The second choice is the familiar Panzergrenadierkompanie. The tried and true Confident/Veteran or Fearless/ Trained Panzerfaust MG team infantry can handle just about any infantry role and in nearly every situation will have superior firepower. The big change in this particular list is the selection of the aforementioned toys at your disposal. I can’t even say how effective they are in tournament play, but Flammpanzer Hetzers and a few Sturmtigers just sound like a lot of fun backing these guys up in a scenario with them attacking fortifications.
Seriously, these things look really intimidating on many levels.

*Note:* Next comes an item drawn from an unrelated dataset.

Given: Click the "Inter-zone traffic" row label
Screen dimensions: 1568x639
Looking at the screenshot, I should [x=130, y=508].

The last choice is for true treadheads only. The Schwere Panzerjagerkompanie is the one you take when you want nothing more than to make mush out of your opponent’s favorite tanks. Even at the minimum buy-in, the Jagdtigers come at a heavy premium, but you can bet the other side’s tanks are going to be hiding if they have anything less than a swarm. This one is an interesting list, and definitely one for showcasing the awesome Jagdtiger model, but it’s too big a point sink to be competitive in my opinion. The Jagdtigers are best taken as a 1-2 in support, if anything. That is sufficient to let them do their thing without restricting your other options too much.
Closing Thoughts
Overall, I think this is an outstanding supplement for Americans and a pretty impressive one for the Germans. Both get some solid, exciting lists with new units and tactics. Another part that is somewhat overlooked is that with the last few FoW supplements, winter-themed Americans actually have a good list now. Also, Germans will finally be able to wear white without the additional hassle of being in Russia. And I won’t have to build a non-winter table for the Western Front (though I will need to change the buildings).
Anyone want some frozen margaritas?
And that’s it! If I left anything out, feel free to fill in the rest in any form ranging from legitimate comments to outright trolling.